• _Material shown_:
◆ ◆ ◆ ◆ ◆ ◆ ◆

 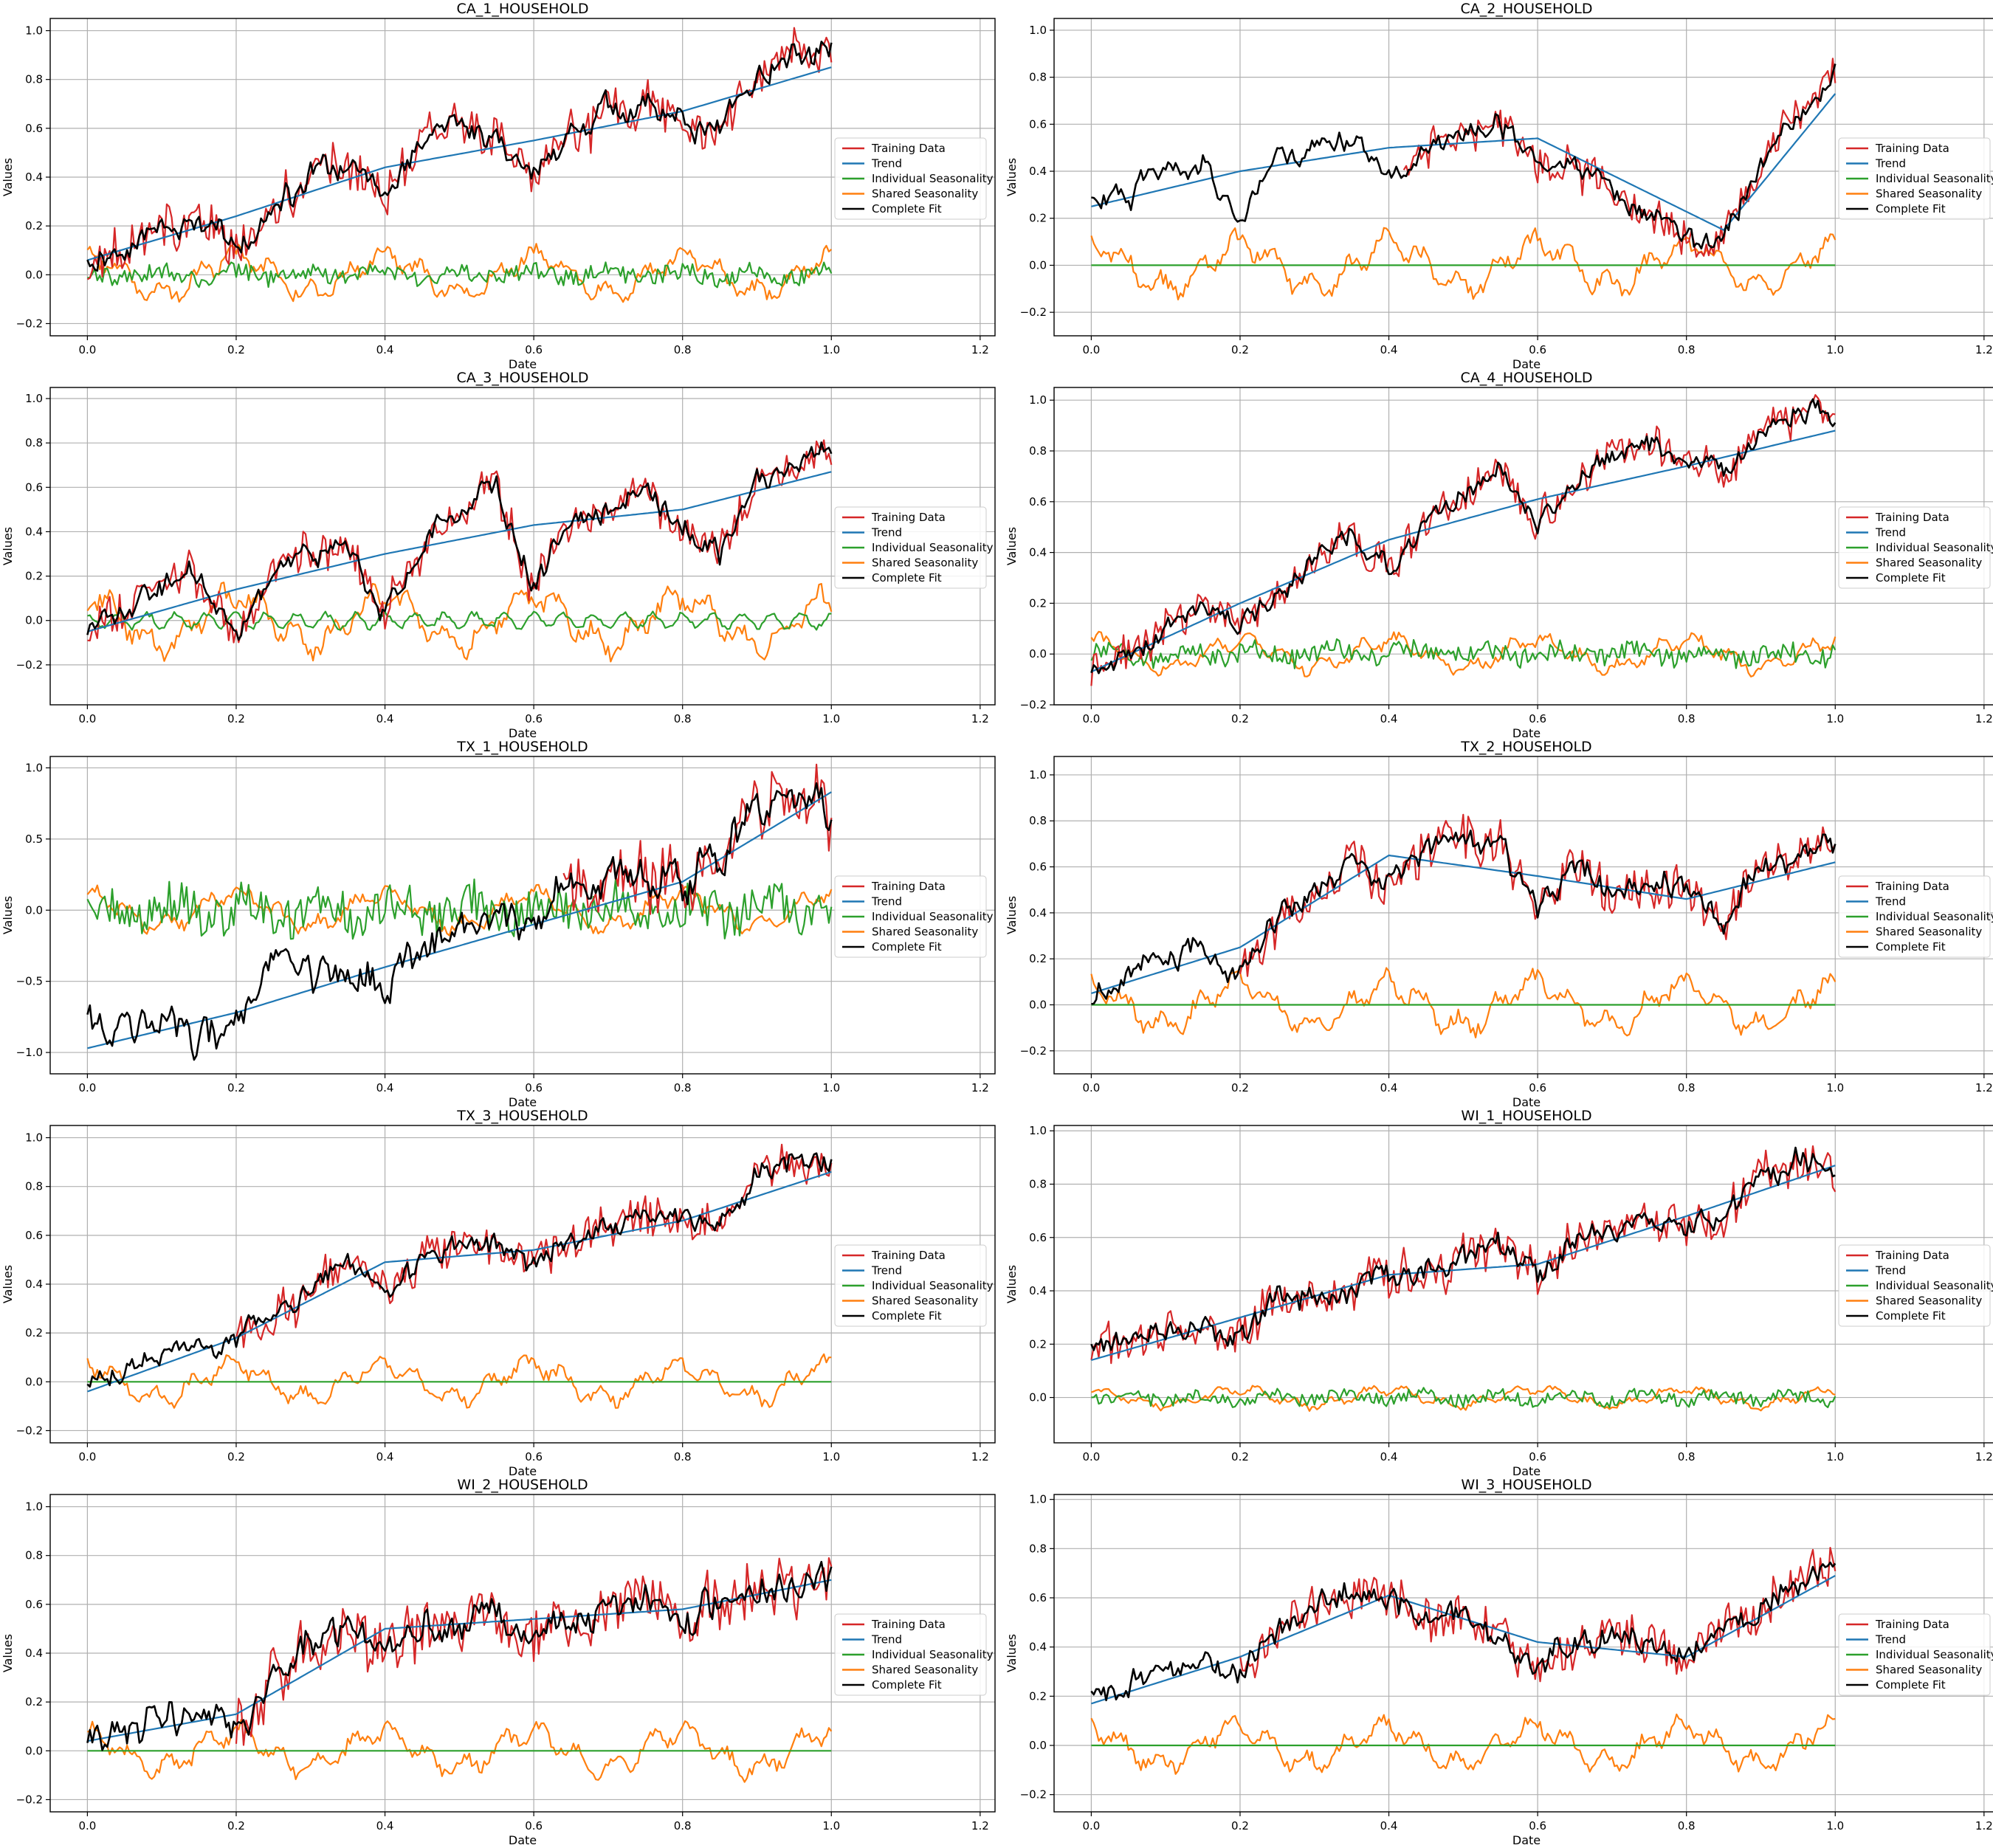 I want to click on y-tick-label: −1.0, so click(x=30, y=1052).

◆ ◆ ◆ ◆ ◆ ◆ ◆

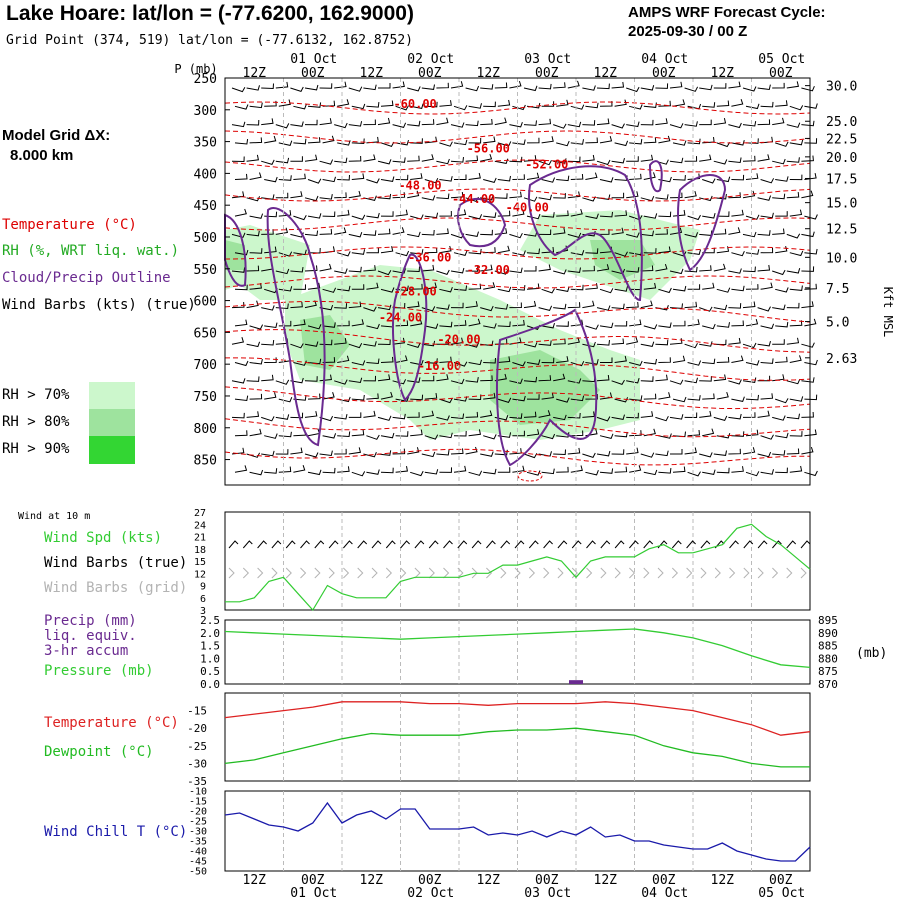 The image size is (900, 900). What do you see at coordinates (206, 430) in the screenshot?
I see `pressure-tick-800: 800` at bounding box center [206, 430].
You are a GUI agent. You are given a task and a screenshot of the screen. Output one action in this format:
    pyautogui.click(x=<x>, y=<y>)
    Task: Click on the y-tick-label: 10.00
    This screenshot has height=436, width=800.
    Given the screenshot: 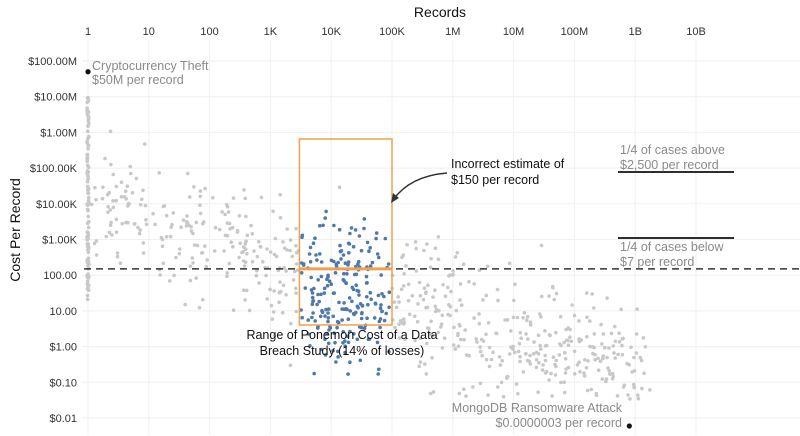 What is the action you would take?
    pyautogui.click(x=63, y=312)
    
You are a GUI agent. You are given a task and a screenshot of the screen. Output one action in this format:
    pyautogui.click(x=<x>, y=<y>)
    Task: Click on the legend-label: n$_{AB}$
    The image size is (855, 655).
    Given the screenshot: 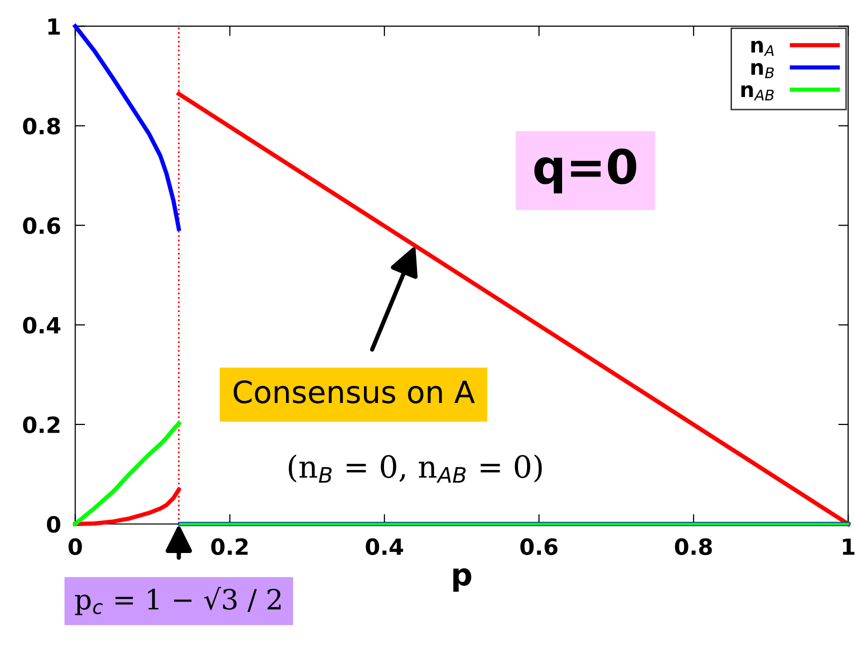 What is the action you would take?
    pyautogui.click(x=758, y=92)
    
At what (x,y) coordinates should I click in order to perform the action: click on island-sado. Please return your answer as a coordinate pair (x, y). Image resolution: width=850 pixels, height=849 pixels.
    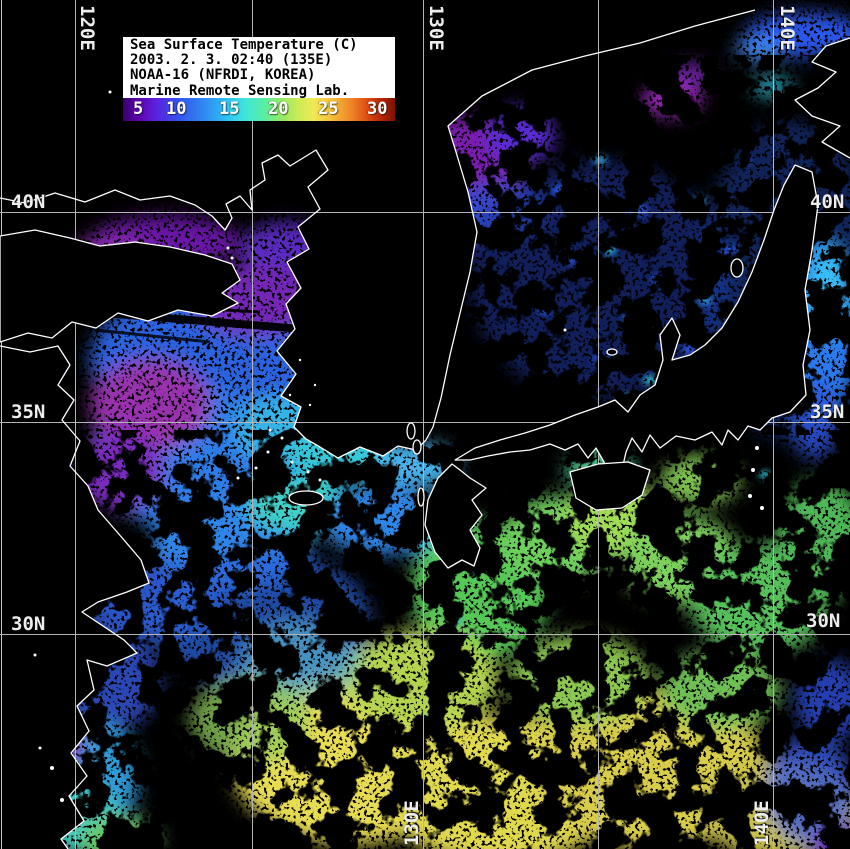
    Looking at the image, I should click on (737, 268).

◆ ◆ ◆ ◆ ◆ ◆ ◆

• _Problem to solve_: Copy the lines verbatim, starting with the line that contains "At what (x,y)" and continuing through the line that contains "Looking at the", both included. Leave the pictures out of your copy.

• _Finished task_:
At what (x,y) coordinates should I click in order to perform the action: click on island-sado. Please return your answer as a coordinate pair (x, y). Image resolution: width=850 pixels, height=849 pixels.
    Looking at the image, I should click on (737, 268).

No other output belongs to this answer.